Excerpted text:
━━━━━━━━━━━━━━━━━━━━

# Are expensive lighters worth it?



## Edgy85 (Oct 17, 2018)

Was interested in reading people's opinions on lighters. Like anything they go from dirt cheap to extortionate but they all do the same thing at the end of the day. Do you think it's a status thing? Or is it to do with the amount of contaminate that your cigar is exposed to?
I bought mines for 5 euros on holiday and it's perfect used it dozens of times and I love it never had a problem.


----------



## kacey (Jun 18, 2018)

The contaminants usually come from the butane. I usually carry cheap lighters because stuff happens. On the flip side a good lighter will last a lot longer than a cheap lighter.


----------



## OneStrangeOne (Sep 10, 2016)

If you use a GOOD fuel then even cheap lighters will work well, if you use the cheapest crap fuel you can find then even the most expensive lighters won’t work.


----------



## Edgy85 (Oct 17, 2018)

The gas if always used sounds quite clean but can you ever be too sure haha.


----------



## Matt_21 (May 15, 2014)

OneStrangeOne said:


> If you use a GOOD fuel then even cheap lighters will work well, if you use the cheapest crap fuel you can find then even the most expensive lighters won't work.


 This...but, I'd add proper maintenance and filling/purging will also help both cheap and expensive lighters to last.


----------



## Bird-Dog (Oct 16, 2009)

Edgy85 said:


> The gas if always used sounds quite clean but can you ever be too sure haha.


Questionable. If the can doesn't state the refinement level you can bet it's the minimum. Look for at least 3x refined. Purofine (Xikar) and Vector are recommended.

As for lighters, I have cheap ones I like well enough, but none beat the ST Dupont Maxijet (jet-flame or "torch") or IM Corona Double Corona (soft flame). If the one you have works for you go with it. Personally I don't like lighters with the actuator too close to the flame. Been burnt too many times by those. I prefer side actuators (Maxijet and Xikar Allume are two of my favorites) and side-wheel flint (IM Corona DC and ST Dupont soft flames, among others).


----------



## Edgy85 (Oct 17, 2018)

curmudgeonista said:


> Edgy85 said:
> 
> 
> > The gas if always used sounds quite clean but can you ever be too sure haha.

━━━━━━━━━━━━━━━━━━━━

Extend the forum thread on whether expensive lighters are worth it, picking up right after its last line. The material that comes next isn't needed.

Recorded data:
━━━━━━━━━━━━━━━━━━━━

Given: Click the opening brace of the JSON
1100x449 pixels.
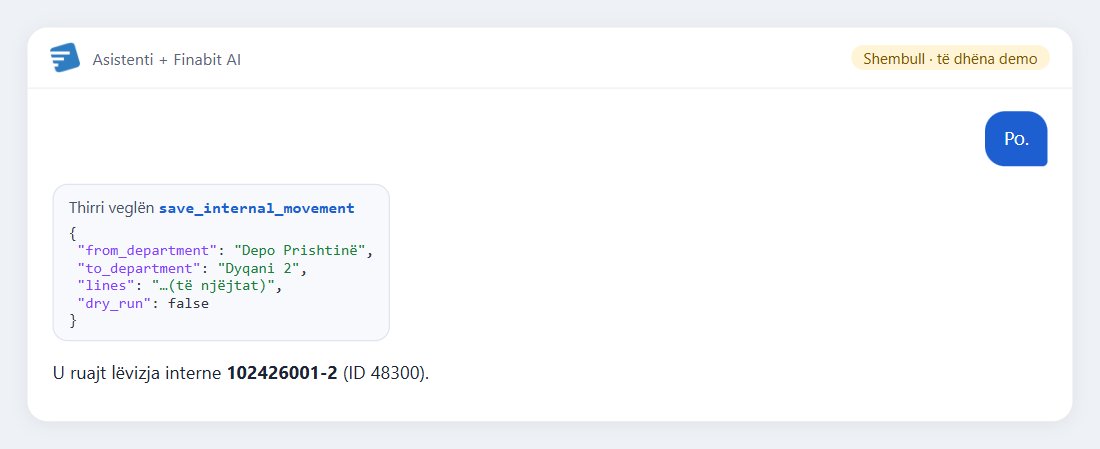Looking at the screenshot, I should (73, 233).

━━━━━━━━━━━━━━━━━━━━

Written answer:
> ...


Perfect! Will do man.


----------



## bpegler (Mar 30, 2006)

Some purchase a lighter because of functionality. Others enjoy a luxury item.
Not unlike cars, watches, and thousands of other products, there's nothing wrong with either answer.

I enjoy beautiful lighters myself. Part of the experience of lighting a premium cigar.

Soft flame:



















Torch:


----------



## Edgy85 (Oct 17, 2018)

bpegler said:


> Some purchase a lighter because of functionality. Others enjoy a luxury item.
> Not unlike cars, watches, and thousands of other products, there's nothing wrong with either answer.
> 
> I enjoy beautiful lighters myself. Part of the experience of lighting a premium cigar.
> ...


To be fair that first lighter is an absolute babe! Where can I purchase such a thing.


----------



## Rondo (Sep 9, 2015)

Torching and touch ups are part of the experience. If you can afford one and will enjoy using it, it’s a no brainer. 
If you smoke good cigars, why wouldn’t you have a good lighter and use good fuel?


----------



## Edgy85 (Oct 17, 2018)

Rondo said:


> Torching and touch ups are part of the experience. If you can afford one and will enjoy using it, it's a no brainer.
> If you smoke good cigars, why wouldn't you have a good lighter and use good fuel?


Yeah I'm seeing the point now.

Might look for something a bit special as Christmas is just around the corner and you need to treat yourself sometimes.


----------



## bpegler (Mar 30, 2006)

Edgy85 said:


> To be fair that first lighter is an absolute babe! Where can I purchase such a thing.


Vintage Chic' Cigars carries them.


----------



## csk415 (Sep 6, 2016)

bpegler said:


> Some purchase a lighter because of functionality. Others enjoy a luxury item.
> Not unlike cars, watches, and thousands of other products, there's nothing wrong with either answer.
> 
> I enjoy beautiful lighters myself. Part of the experience of lighting a premium cigar.
> ...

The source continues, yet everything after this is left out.